Dopo la parentesi più hollywoodiana dei film “wuxia”, cioè i “cappa e spada” asiatici, e l’ultima storia vera I Fiori della Guerra sul Massacro di Nanchino, il maestro del cinema cinese dirige la sua attrice musa in un affresco toccante ambientato in Cina durante la Rivoluzione Culturale. Un uomo tornato dalla prigionia politica ritrova la famiglia spaccata dall’amnesia di sua moglie che non riconoscendolo continua ad aspettarlo.

Ventesima regia di Zhang Yimou, il suo Lettere di un sconosciuto uscirà in Italia il 26 marzo. Protagonista della pellicola è Gong Li, artista che ha interpretato con eleganza, magnetismo e profondità alcuni dei titoli più importanti e rappresentativi del cinema cinese degli ultimi anni. Feng, il suo personaggio, è un’insegnante che cresce umilmente la figlia Dan Dan, talentuosa ballerina macchiata dalla reclusione del padre Lo, oppositore della Grande Rivoluzione Culturale Cinese.

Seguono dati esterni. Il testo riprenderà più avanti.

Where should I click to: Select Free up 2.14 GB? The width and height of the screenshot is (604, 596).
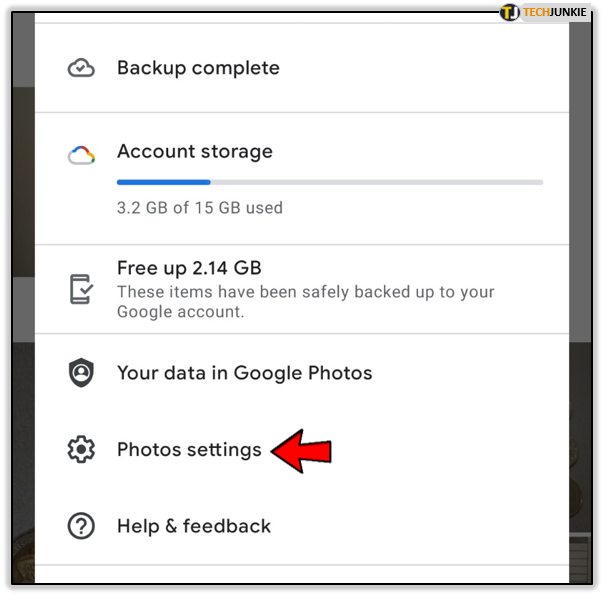point(302,289)
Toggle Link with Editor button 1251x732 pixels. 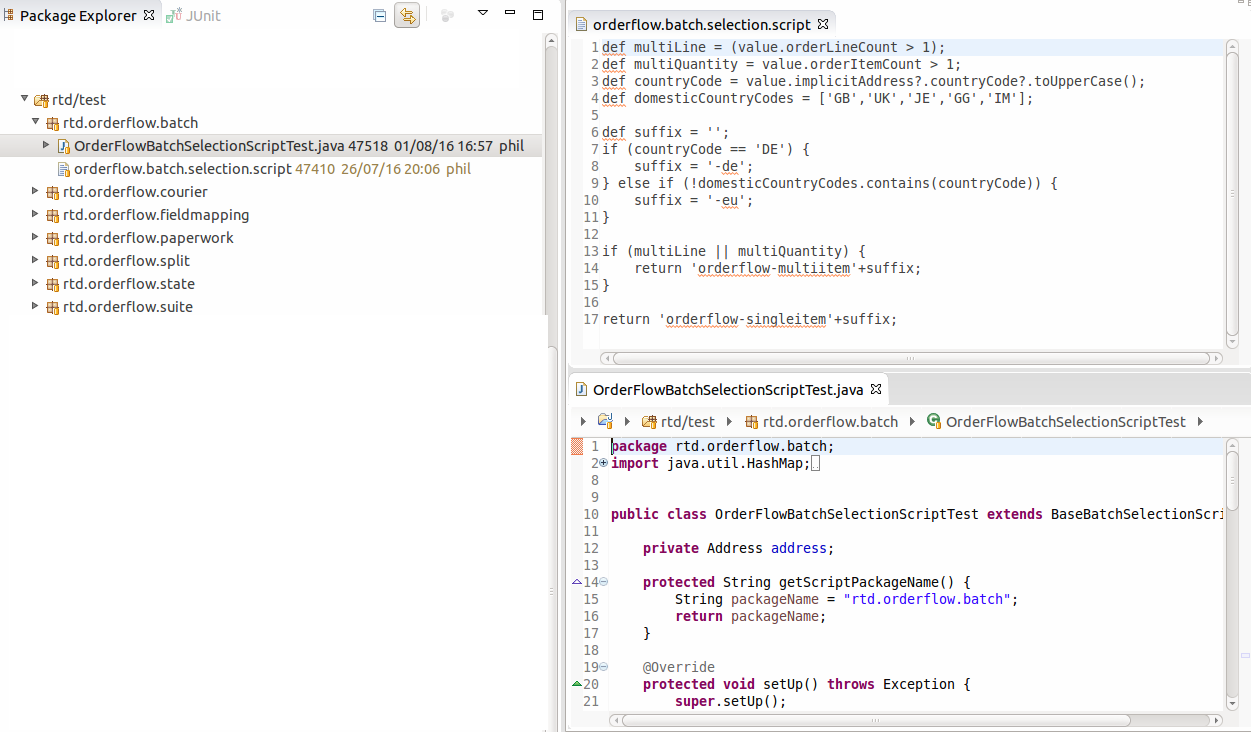tap(407, 15)
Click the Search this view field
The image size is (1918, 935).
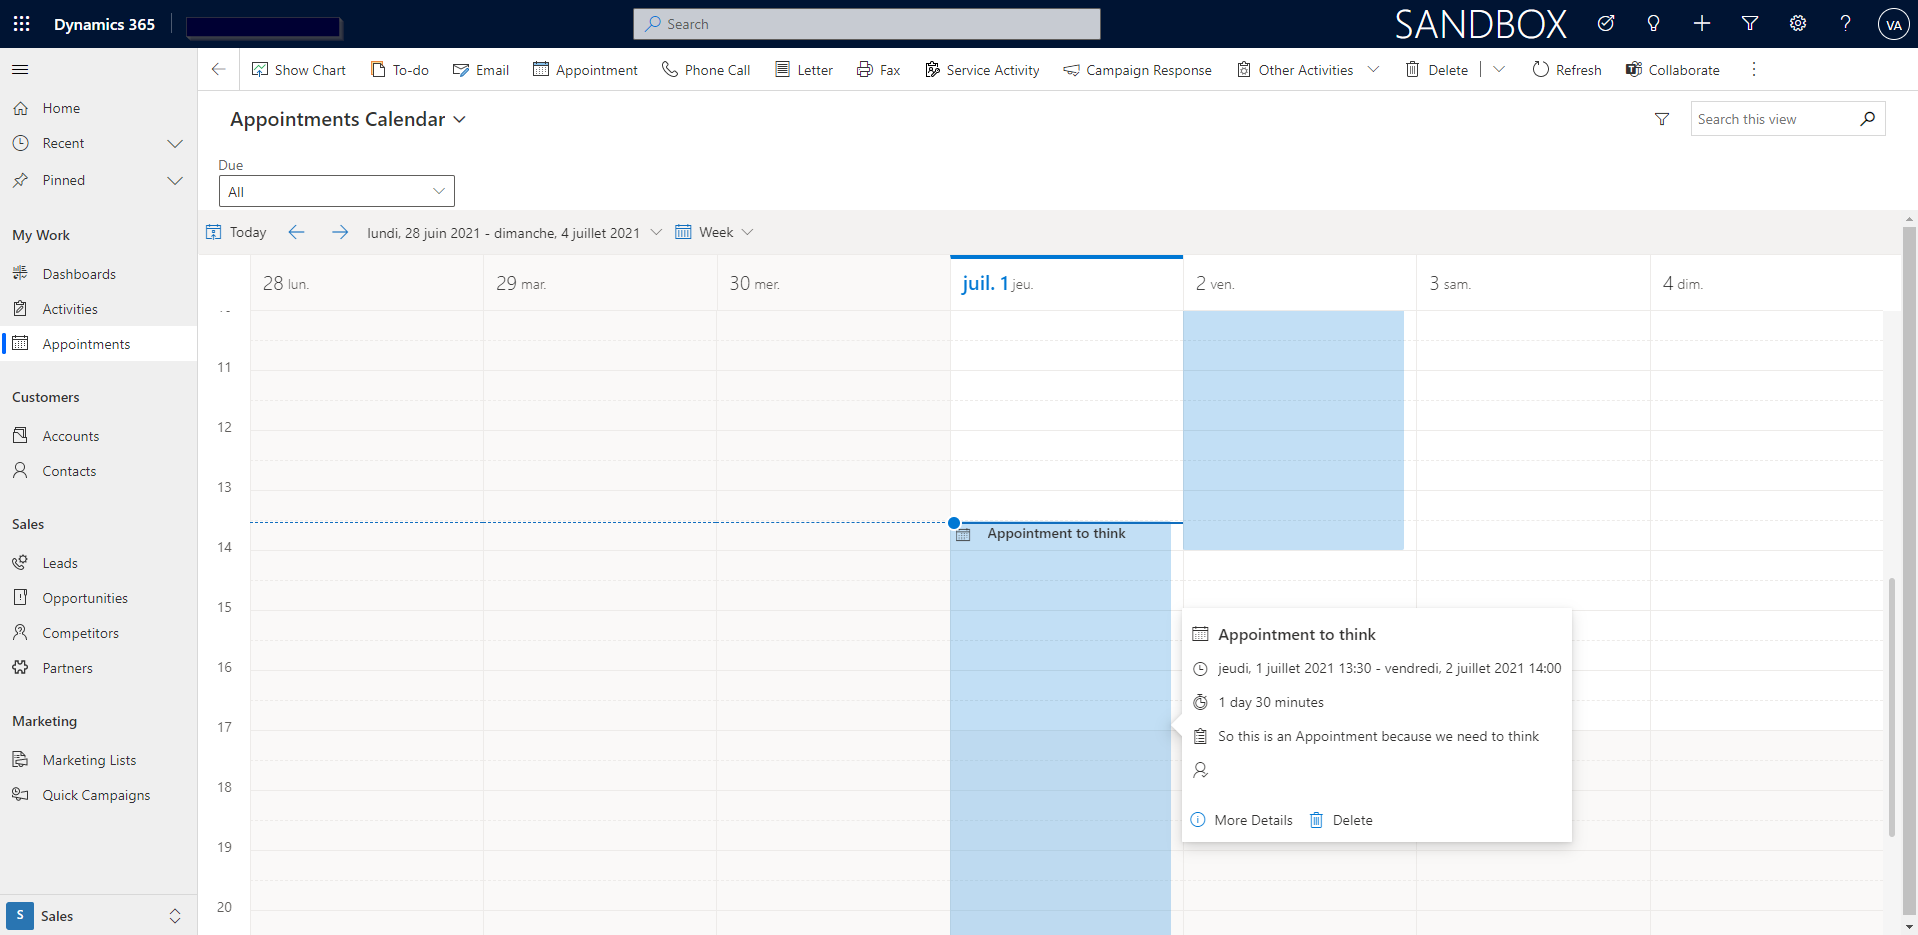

È 1966 e il nuovo comunismo di Mao Tse-Tung chiama alla mobilitazione i giovani cinesi studenti e non iscritti al partito in opposizione all’ondata controriformista guidata da Deng Xiaoping. La collocazione storica rivive in scenari foschi cromaticamete ravvivati soltanto dal costume rosso da prima ballerina anelato dalla ragazza. Interpreta dal nuovo astro nascente del cinema cinese Zhang Huiwen. Danze di regime con armoniose fanciulle a imbracciare fucili davanti a un pubblico quasi in uniforme costituiscono il quadro visivamente più stridente nel quale Yimou mostra l’asservimento dell’arte ai dettami di partito. I due opposti convivono nell’adolescenza mortificata di Dan Dan. Quale prenderà il sopravvento? E il padre negatole dalla rieducazione forzata e ora causa dei suoi problemi tornerà davvero con sua madre?

Il viso di Gong Li è quello di una donna in stoica resistenza che per quanto può protegge la famiglia con determinazione. Fin quando la sua memoria inizia a cancellare parti fondamentali del proprio passato come l’immagine del marito, non riconoscendolo al suo ritorno e ostinandosi ad attenderlo ancora. Il cambio d’espressione magistrale si tuffa nel profondo quanto i suoi occhi svuotati di un amore ormai inconsciamente anonimo. È la sua ottava volta sui set del maestro cinese dopo La Città Proibita del 2007. E chissà se questo film non sia una sorta d’investitura a nuova musa per la Huiwen. L’esuberanza di lei frena con gli anni e la sua nuova rigidità corporea incarna il dramma della giovane dal futuro incerto in una famiglia sgretolata. Gli unici elementi sui quali il suo personaggio fondava la propria sicurezza.

Gli artifici epistolari del padre Lu, unico modo per riavvicinarsi alla moglie, sono gli stessi che il romanzo originale di Yan Geling utilizza per ridurre lo spazio liminale tra un marito tornato da un lungo purgatorio carcerario e una donna schiava della sua amnesia. Il regista lavora sull’assottigliarsi di questa distanza ottenendo una resa filmica centrata sulle tensioni tra tentati ricordi di carta e amnesia. È meticoloso nel raccogliere nei singoli quadri tanti elementi. Non solo il più stridente della danza a teatro, ma gli stessi interni della casa di Feng, dove spesso le porte serrate da lei sono metafora di un ostacolo mnemonico insormontabile. Nonché gli esterni affollati degli arrivi alla stazione, luogo struggente e patetico dove lei cerca ciclicamente il marito. Chen Daoming fa intimamente sua la corrispondenza di Lu in una sorta di puzzle della speranza che inizia dal primo messaggio sotto la porta scritto su un pezzo di dazibao (i manifesti di regime). Denso e popolato di chiaroscuri emotivi, il film di Yimou è un cammino a tre velocità che ne percorre con stile le drammatiche vicissitudini familiari sullo sfondo di una dittatura agli albori.